Can You Trade in a Vehicle You Are Financing?
- Before trading in a vehicle you're currently financing, ask your finance company exactly how much money is left on your note, then determine the current fair market value of your vehicle and calculate the price difference. It can be a bit subjective determining the value of a vehicle, as several factors are taken into consideration, including the model, year, mileage and condition of the vehicle. Kelley Blue Book is the most commonly used guide for determining the fair market value of a used car or truck. Available as a free, online tool, the Kelley Blue Book calculator allows you to input the specifics of your vehicle to determine a fairly accurate estimated value.

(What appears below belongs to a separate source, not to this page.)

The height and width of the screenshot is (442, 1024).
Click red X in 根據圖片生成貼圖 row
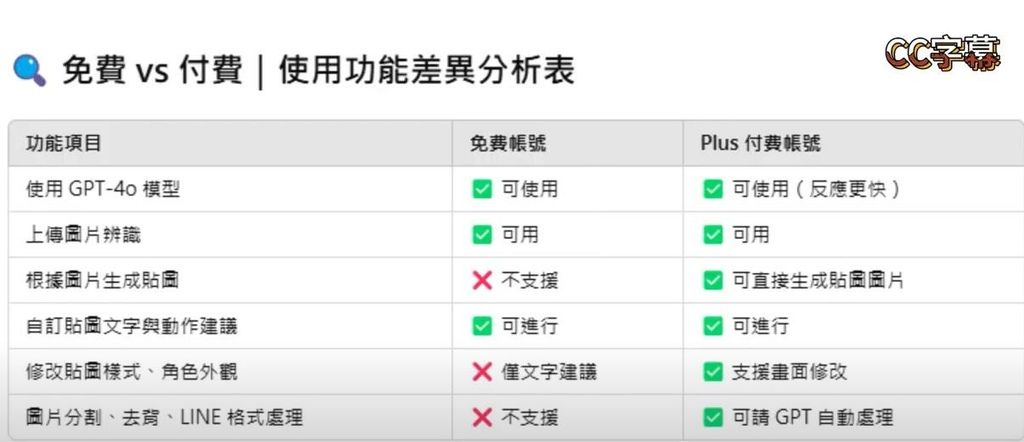(482, 281)
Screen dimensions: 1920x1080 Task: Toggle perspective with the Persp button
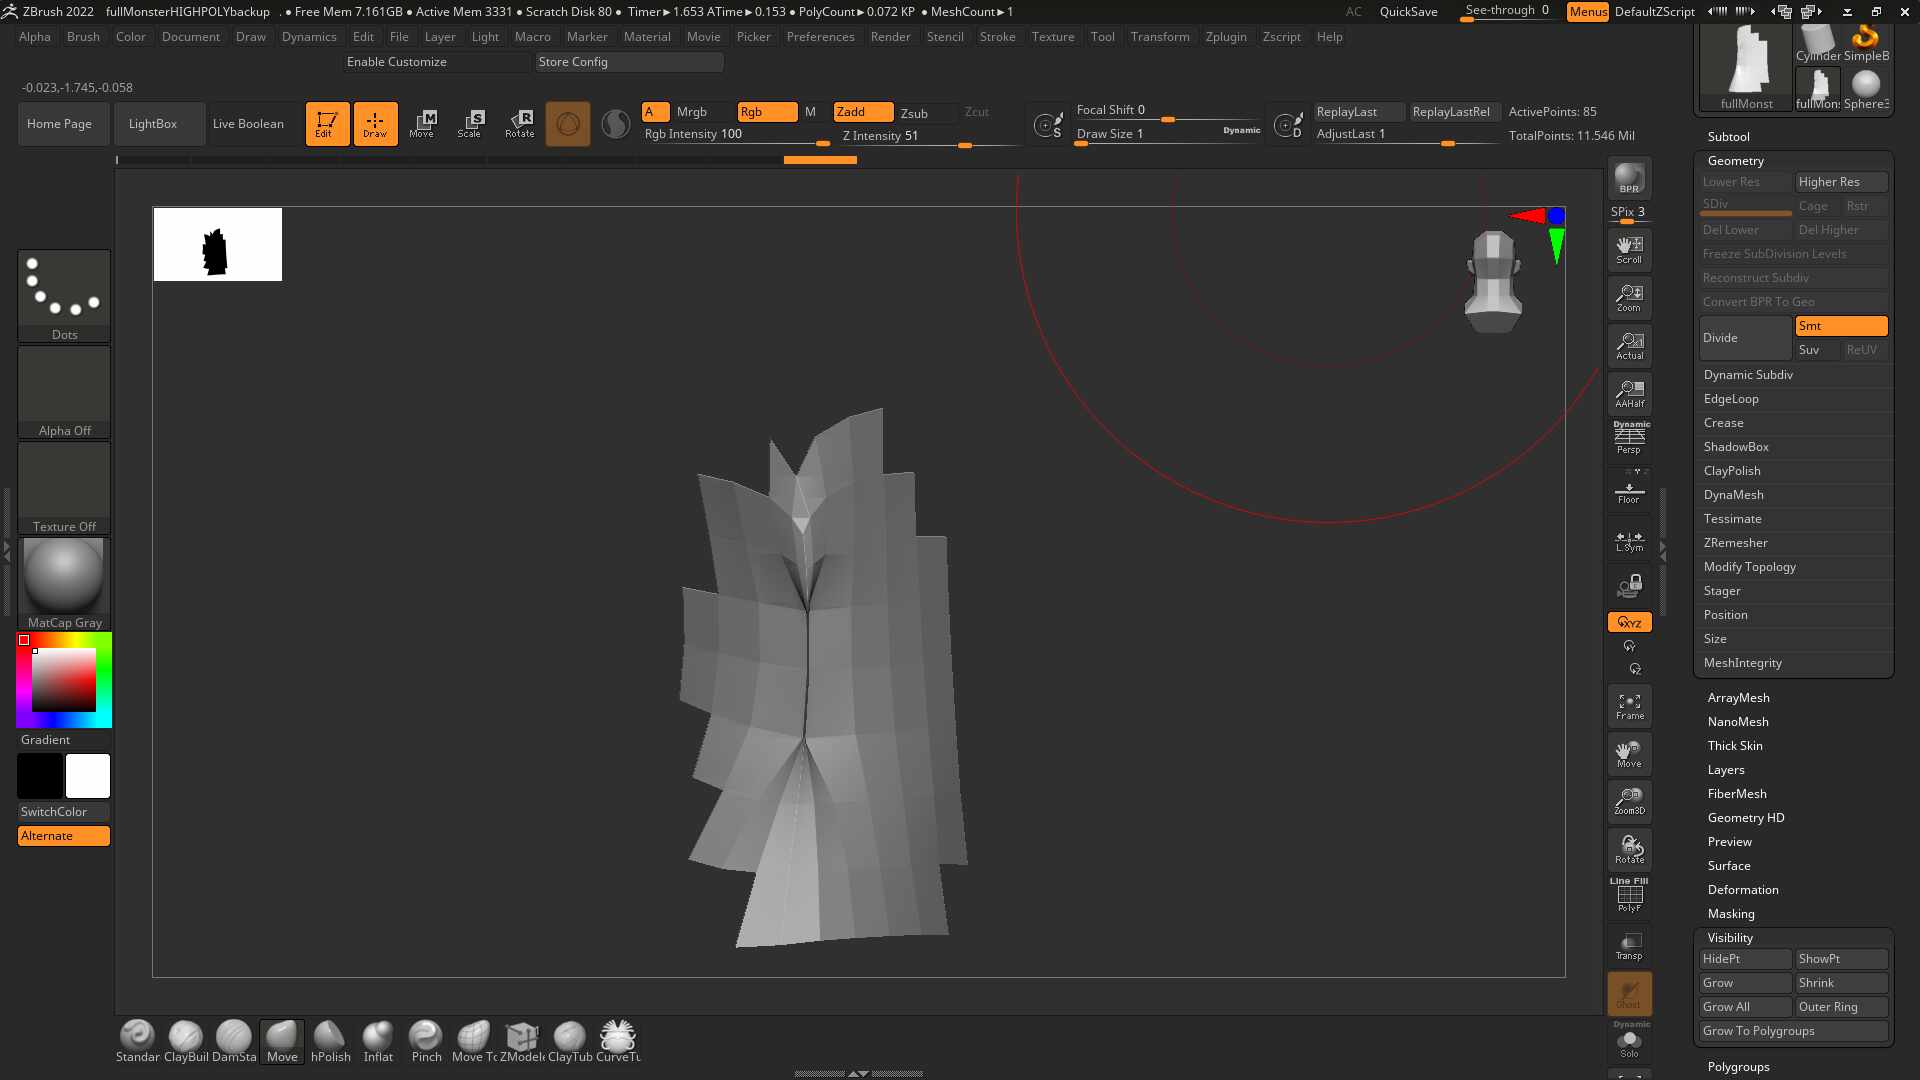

- Once you know how much your car is worth and what you owe on your loan, you'll have a figure to work with. For example, if you owe $5,000 on a car that has a trade-in value of $3,000, you will be responsible for the remaining $2,000 balance. You can pay off the loan amount, trade in the fully paid-off vehicle and secure a new loan, or you can roll the extra $2,000 into a new loan. Using this same example, if you want to purchase a new vehicle worth $25,000, with the outstanding $2,000 you own on the first loan, your new loan will be $27,000.
- In some instances, you may find it worthwhile to trade in a financed vehicle for a new one, even if the result is a higher new loan amount. If you are able to obtain a better interest rate, purchase a new vehicle with high gas mileage or unload an under-performing, high-maintenance vehicle, the extra cost may be more beneficial in the long run.
- If you trade in a financed vehicle with a substantial loan balance, move into a higher interest rate than you previously held or take on a new loan with longer terms, you may be spending much more than you realize over the life of the new loan. For best results, take into consideration your loan balance, interest rate and loan term and weigh the variables before making a final decision.